Apropos of Duke University's beautiful exhibit of anatomical flap books, I posted about some examples of this genre in OHSU Library collections. I finally had a chance to get some quick snaps of a fabulous recent acquisition:
Spratt, G. Obstetric Tables: Comprising Graphic Illustrations, with Descriptions and Practical Remarks : Exhibiting on Dissected Plates Many Important Subjects in Midwifery. Philadelphia: James A. Bill, 1850.
The first flap of Table IX shows the following:
"This is the most frequent of all the wrong presentations of the head. In this position the head is usually longer in passing through the pelvis...but if the pelvis be well formed, and the action of the uterus strong, in the majority of cases the child will expelled alive by the natural efforts..."

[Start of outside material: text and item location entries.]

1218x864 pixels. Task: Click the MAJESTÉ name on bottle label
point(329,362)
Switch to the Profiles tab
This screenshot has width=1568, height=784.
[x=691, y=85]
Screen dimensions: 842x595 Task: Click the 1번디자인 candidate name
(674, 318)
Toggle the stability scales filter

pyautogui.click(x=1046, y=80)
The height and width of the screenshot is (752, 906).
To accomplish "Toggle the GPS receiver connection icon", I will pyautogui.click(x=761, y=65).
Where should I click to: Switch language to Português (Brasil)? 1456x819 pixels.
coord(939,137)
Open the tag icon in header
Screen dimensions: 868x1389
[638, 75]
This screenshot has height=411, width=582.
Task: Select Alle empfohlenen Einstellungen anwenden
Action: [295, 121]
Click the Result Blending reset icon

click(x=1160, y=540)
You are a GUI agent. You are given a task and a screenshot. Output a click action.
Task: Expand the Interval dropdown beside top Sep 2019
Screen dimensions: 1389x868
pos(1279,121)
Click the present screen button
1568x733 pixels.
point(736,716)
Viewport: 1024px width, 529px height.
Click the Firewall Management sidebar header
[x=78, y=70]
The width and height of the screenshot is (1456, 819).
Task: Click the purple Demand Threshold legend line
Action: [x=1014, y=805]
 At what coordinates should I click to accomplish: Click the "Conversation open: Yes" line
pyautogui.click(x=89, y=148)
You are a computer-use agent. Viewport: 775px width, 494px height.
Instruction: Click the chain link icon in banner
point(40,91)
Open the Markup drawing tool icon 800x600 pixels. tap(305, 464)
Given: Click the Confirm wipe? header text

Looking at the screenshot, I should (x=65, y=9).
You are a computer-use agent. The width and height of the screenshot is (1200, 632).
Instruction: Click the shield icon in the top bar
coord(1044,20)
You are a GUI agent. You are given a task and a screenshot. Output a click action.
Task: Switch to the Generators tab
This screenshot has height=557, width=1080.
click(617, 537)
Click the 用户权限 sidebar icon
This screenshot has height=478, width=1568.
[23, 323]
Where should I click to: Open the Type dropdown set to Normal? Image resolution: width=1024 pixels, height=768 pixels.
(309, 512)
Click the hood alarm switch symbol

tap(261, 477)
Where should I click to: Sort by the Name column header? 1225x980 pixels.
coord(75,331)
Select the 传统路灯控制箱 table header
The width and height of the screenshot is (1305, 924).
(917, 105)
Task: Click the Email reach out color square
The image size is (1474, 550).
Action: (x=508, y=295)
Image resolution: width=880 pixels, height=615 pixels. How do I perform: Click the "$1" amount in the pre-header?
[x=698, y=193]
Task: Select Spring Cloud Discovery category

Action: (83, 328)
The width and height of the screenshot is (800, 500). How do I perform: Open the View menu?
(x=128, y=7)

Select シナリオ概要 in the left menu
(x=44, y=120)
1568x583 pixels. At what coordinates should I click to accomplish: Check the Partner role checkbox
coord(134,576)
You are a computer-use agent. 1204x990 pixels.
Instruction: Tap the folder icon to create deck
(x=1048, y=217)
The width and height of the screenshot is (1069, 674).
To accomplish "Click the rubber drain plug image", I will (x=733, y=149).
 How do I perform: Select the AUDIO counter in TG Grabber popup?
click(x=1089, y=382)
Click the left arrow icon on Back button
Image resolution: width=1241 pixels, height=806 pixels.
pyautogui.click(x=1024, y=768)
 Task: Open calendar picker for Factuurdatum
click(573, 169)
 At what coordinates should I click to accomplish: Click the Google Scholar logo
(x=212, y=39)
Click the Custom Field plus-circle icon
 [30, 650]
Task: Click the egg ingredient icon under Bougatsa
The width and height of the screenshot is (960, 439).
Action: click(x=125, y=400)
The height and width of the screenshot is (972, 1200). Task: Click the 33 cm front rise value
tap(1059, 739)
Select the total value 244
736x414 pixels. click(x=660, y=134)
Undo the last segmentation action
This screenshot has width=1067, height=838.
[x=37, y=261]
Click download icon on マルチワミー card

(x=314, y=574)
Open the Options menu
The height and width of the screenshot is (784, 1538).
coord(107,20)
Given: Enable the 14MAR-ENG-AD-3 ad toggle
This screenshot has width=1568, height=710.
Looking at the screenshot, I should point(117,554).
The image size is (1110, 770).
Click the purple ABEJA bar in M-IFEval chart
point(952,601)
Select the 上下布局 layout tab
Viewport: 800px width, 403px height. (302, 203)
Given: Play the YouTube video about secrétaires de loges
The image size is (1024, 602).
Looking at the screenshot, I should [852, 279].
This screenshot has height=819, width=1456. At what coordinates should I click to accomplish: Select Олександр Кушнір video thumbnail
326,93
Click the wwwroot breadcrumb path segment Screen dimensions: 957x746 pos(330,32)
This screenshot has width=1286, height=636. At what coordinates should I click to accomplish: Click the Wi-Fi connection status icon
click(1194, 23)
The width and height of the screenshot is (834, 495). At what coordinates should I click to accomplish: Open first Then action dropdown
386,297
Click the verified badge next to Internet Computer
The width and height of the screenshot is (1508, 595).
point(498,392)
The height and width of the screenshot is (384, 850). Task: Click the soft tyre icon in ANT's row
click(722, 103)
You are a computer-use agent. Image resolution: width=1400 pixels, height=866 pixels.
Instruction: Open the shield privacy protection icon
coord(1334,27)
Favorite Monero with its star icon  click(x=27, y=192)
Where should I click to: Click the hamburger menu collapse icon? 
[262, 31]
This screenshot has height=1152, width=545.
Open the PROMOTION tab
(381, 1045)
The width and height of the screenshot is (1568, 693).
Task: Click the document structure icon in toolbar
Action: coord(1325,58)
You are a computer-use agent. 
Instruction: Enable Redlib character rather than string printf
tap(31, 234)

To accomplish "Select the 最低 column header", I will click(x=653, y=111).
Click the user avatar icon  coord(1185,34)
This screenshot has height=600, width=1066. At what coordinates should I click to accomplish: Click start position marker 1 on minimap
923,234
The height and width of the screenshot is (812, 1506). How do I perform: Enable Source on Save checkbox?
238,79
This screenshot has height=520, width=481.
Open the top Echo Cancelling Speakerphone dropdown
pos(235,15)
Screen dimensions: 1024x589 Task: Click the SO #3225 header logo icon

Flip back the first flap to see:
"In this unfavorable position, the head is ... liable to become arrested in its progress through the pelvis..."
Flip back the second flap and you get:
"...the head being arrested in its progress by its untoward position, it becomes expedient to alter the position by turning the face into the hollow of the sacrum..."
Flip back the untoward baby's head to see the last plate:
"The management of these cases must, in a great measure, be left to the efforts of nature, as the child may pass by the pains only, after a tedious labor. But the features are often amazingly distorted, and it is well known that long and severe pressure on the head in such presentations often destroy the child in the birth. Therefore if assistance can be rendered either by the forceps of vectis to shorten the labor...the judicious use of such instruments must be acknowledged to be of real benefit."
Spratt's Obstetric Tables will be cataloged for the History of Medicine Collection, and is available for research in HC&A.